Many of us have worked with Len Levin on a Bio Project assignment or a book contribution. Many have enjoyed his terrific twice-annual meetings of the Nap LaJoie (RI) Chapter, gatherings conducted with alacrity, grace and engagement.
The Rhode Island Press Association inducted Len into their HOF this month. Here is the write up from the RIPA site:
Len Levin is probably best known in Rhode Island and the rest of New England journalism as a wizard of grammar and style. For close to 30 years, he served as the Providence Journal’s news editor, overseeing the copy desk and serving as the language guru for the news department. His crusade for good grammar, correct style, and accuracy earned him the soubriquet Chairman Mao or just The Chairman. For years, he compiled the monthly “Excellence Newsletter,” which complimented by name as often as it zinged the work of the reporters and copyeditors (without naming them). When he retired in 1996, staffers said they greatly missed his newsletter. He also co-authored (and then enforced) the several-hundred-page Journal stylebook. Any number of copyeditors who worked under Len’s tutelage went on to become copyeditors at the New York Times, the Washington Post, the Boston Globe, the Los Angeles Times and other metropolitan daily newspapers.

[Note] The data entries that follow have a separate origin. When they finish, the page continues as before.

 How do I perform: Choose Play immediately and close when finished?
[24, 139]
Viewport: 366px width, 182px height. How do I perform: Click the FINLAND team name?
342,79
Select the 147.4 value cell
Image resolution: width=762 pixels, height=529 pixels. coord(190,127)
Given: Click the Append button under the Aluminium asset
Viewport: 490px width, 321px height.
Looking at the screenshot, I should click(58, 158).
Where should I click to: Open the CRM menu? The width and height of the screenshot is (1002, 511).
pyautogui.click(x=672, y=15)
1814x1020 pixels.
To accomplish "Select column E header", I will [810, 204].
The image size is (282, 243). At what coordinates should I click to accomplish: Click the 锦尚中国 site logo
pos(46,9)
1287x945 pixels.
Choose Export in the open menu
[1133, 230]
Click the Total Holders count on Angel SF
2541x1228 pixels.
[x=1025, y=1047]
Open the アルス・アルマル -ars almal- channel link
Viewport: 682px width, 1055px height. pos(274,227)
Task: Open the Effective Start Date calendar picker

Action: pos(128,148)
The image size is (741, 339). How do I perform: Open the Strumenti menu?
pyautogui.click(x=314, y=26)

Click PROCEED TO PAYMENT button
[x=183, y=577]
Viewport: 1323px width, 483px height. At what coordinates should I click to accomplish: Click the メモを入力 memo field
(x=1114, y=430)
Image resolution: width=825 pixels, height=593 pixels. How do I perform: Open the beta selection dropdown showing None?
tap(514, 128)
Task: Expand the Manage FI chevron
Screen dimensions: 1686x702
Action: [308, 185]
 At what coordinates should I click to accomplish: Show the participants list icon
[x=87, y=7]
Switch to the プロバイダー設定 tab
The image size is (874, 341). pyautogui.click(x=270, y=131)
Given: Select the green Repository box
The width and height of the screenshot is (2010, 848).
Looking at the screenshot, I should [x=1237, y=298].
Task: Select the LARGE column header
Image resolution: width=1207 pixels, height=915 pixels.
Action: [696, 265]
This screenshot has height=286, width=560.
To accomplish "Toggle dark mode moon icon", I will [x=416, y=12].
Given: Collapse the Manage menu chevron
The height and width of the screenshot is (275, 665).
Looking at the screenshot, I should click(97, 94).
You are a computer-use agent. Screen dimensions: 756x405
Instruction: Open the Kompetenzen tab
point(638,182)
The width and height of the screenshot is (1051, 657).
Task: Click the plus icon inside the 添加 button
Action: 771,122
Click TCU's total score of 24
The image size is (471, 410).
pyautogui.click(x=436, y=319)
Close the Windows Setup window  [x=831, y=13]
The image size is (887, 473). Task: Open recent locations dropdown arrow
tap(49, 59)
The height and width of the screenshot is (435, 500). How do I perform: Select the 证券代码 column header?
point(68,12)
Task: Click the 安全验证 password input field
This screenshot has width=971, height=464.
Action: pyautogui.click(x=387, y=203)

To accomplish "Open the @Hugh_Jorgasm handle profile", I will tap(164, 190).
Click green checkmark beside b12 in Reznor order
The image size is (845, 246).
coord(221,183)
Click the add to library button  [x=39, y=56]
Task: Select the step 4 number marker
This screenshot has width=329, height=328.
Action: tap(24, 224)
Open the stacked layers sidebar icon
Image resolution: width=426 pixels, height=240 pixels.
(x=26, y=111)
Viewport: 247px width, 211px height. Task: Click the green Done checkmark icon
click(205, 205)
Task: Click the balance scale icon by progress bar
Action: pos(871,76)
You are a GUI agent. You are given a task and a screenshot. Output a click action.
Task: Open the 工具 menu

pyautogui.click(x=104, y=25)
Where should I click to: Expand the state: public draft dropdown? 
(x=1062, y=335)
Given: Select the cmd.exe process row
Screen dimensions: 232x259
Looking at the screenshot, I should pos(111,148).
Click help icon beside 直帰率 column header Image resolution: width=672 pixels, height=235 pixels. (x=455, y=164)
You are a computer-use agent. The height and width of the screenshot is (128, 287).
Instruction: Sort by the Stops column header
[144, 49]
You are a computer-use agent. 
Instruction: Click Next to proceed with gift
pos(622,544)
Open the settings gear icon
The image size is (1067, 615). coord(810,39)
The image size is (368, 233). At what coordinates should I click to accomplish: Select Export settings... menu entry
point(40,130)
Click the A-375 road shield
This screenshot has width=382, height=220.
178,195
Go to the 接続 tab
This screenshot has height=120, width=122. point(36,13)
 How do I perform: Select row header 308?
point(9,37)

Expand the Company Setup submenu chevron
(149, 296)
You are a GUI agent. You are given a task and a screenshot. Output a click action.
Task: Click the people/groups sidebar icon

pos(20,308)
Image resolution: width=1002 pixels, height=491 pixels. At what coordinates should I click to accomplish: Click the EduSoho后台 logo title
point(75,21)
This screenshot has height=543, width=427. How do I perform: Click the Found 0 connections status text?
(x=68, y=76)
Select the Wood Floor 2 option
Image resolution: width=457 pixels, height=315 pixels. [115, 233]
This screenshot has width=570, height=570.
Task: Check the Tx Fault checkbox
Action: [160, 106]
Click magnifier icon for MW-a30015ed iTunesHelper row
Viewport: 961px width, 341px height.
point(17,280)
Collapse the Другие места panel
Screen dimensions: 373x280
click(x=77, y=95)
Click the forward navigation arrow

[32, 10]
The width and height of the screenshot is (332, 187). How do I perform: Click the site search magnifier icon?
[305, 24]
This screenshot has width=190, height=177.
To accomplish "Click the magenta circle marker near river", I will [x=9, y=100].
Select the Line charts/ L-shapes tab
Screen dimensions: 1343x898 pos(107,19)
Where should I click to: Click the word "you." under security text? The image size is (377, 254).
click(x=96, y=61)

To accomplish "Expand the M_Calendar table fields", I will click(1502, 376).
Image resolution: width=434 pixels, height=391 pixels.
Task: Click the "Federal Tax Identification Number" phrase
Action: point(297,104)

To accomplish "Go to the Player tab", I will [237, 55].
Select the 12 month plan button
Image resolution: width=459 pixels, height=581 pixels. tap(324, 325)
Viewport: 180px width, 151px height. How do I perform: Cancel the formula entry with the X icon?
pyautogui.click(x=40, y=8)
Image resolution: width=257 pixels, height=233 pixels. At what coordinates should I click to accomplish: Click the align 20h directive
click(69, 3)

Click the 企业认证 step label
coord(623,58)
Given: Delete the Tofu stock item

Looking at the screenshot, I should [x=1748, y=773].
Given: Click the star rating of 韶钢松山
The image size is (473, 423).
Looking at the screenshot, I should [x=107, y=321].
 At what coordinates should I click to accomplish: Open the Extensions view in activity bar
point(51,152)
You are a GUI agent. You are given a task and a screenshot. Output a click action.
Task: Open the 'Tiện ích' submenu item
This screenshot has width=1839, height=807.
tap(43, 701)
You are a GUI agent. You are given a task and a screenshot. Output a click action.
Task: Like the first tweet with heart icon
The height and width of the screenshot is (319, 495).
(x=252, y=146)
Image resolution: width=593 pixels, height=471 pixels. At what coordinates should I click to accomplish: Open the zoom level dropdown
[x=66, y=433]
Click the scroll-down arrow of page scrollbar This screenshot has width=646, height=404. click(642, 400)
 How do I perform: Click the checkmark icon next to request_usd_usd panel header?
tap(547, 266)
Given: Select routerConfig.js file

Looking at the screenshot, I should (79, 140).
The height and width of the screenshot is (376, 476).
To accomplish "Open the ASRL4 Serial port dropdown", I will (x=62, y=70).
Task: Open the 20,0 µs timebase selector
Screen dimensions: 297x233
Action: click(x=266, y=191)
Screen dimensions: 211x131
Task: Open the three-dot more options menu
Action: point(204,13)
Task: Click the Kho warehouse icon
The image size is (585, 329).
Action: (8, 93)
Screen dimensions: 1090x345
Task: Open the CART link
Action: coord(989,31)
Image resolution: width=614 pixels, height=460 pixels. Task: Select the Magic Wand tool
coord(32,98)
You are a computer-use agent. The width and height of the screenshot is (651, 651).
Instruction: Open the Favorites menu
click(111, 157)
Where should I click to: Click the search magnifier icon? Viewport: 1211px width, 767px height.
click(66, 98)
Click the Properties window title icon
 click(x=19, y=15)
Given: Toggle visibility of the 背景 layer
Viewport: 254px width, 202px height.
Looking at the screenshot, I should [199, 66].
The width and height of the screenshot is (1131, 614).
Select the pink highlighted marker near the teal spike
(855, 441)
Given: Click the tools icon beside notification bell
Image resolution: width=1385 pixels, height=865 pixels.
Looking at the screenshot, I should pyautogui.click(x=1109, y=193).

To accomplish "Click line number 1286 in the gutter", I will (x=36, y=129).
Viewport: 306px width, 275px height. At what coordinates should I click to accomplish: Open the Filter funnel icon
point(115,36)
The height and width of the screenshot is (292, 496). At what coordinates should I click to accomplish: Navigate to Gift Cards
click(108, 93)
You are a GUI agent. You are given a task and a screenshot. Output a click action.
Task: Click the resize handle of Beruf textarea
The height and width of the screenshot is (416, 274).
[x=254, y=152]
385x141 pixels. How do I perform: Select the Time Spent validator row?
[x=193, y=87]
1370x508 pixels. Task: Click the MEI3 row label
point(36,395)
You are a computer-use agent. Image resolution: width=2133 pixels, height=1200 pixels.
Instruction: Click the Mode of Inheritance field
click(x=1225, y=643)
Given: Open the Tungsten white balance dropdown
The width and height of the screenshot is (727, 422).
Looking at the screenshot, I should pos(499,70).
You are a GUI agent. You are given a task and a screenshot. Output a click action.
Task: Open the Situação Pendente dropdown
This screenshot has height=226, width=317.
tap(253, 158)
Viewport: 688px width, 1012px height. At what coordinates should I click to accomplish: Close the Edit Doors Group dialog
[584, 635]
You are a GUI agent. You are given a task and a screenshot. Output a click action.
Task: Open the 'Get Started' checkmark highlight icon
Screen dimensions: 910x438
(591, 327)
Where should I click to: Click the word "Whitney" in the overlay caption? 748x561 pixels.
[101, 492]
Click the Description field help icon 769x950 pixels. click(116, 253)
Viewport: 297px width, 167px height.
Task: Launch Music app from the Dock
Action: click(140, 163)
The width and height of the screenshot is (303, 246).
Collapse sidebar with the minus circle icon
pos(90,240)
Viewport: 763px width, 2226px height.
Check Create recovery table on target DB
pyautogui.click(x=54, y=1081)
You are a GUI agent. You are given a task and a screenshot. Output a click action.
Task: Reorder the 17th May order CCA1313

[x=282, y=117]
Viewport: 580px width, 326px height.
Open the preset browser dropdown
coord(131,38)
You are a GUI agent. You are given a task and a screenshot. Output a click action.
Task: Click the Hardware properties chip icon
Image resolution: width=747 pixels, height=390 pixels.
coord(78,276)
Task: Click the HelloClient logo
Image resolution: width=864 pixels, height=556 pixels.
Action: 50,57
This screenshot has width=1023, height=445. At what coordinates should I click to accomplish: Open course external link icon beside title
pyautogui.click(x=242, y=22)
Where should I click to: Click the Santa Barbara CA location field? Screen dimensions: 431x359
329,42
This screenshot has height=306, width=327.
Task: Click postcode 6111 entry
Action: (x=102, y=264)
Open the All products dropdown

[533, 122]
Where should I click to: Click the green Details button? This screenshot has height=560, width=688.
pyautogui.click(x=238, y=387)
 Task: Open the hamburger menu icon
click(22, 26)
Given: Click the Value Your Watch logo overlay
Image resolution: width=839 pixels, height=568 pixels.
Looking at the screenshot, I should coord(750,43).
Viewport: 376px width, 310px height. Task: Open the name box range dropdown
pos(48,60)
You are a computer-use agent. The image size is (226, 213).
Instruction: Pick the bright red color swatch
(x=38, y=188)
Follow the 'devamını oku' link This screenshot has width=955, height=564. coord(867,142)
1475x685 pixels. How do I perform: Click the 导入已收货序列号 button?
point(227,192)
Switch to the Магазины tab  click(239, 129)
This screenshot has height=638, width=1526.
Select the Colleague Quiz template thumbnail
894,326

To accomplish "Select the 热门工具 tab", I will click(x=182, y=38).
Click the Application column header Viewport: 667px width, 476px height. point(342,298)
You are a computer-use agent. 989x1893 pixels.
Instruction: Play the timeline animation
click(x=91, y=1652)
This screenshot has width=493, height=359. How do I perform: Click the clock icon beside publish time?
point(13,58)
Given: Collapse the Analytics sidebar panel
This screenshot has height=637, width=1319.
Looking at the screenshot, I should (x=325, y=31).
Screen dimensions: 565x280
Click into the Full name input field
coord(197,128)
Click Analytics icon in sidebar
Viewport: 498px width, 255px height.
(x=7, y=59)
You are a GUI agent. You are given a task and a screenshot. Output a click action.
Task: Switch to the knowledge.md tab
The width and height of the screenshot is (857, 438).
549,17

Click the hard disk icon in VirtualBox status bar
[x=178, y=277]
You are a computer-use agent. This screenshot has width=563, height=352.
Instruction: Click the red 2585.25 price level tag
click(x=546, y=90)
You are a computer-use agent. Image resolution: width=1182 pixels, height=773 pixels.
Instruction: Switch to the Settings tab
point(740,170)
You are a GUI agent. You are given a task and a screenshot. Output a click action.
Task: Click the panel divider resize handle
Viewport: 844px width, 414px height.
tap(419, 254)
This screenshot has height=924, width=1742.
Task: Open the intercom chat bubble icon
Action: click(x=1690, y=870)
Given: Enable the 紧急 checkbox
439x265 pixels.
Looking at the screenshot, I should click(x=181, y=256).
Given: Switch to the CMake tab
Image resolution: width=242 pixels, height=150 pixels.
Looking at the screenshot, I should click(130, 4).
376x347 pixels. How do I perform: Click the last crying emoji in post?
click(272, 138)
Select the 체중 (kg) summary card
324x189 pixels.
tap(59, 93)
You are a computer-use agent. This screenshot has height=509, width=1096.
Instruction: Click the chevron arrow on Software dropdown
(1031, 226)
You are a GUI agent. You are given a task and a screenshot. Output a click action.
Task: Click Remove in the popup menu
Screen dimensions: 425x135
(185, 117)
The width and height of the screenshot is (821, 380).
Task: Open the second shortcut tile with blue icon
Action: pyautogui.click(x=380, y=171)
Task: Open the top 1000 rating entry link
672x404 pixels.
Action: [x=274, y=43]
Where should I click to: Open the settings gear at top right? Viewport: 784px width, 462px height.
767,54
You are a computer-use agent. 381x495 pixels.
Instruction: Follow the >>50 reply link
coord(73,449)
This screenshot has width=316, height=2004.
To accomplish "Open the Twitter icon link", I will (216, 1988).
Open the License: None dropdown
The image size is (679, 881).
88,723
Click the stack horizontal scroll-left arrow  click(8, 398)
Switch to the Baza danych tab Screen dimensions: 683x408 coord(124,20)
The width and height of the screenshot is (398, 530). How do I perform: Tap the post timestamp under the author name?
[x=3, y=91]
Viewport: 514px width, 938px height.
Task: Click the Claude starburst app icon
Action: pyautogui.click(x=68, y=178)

He also left his mark on New England journalism through his service on various boards. He was the president of the New England chapter of the Society of Professional Journalists and of the New England Society of Newspaper Editors. In retirement he continued to serve on the NESNE board. For many years, he taught journalism courses part time at the University of Rhode Island, including copy editing and news writing. When he took a buyout from the Journal in 1999, he was asked by the Quincy Patriot Ledger to be one of its editors, but he demurred and instead joined the copydesk part time. After leaving the Patriot Ledger he took on another part-time job: editing the decisions of the Rhode Island Supreme Court.
A native of Pawtucket, R.I., Len graduated from Providence College, where he was the co-editor of the school’s weekly student newspaper, The Cowl. He received a master’s degree in journalism from Boston University and went to work at the Pawtucket Times until the Providence Journal asked him to join its copyediting staff in 1963. During his years at the Journal, he and his wife, Linda Lotridge Levin, a journalism professor at URI, developed pro bono seminars and workshops in editing and writing for newspaper staffs around New England. He was a frequent presenter at panels and seminars for copyeditors, preaching the need for accuracy and good grammar. As a member of NESNE, he traveled to Russia twice to explain a free press to journalists there. Passionate about the history of baseball, he is a former secretary of the Society for American Baseball Research and for many years was the group’s archivist, the files piled high in rooms on the third floor of the Levin residence in Providence. He and Linda have two daughters, Sara and Rachel.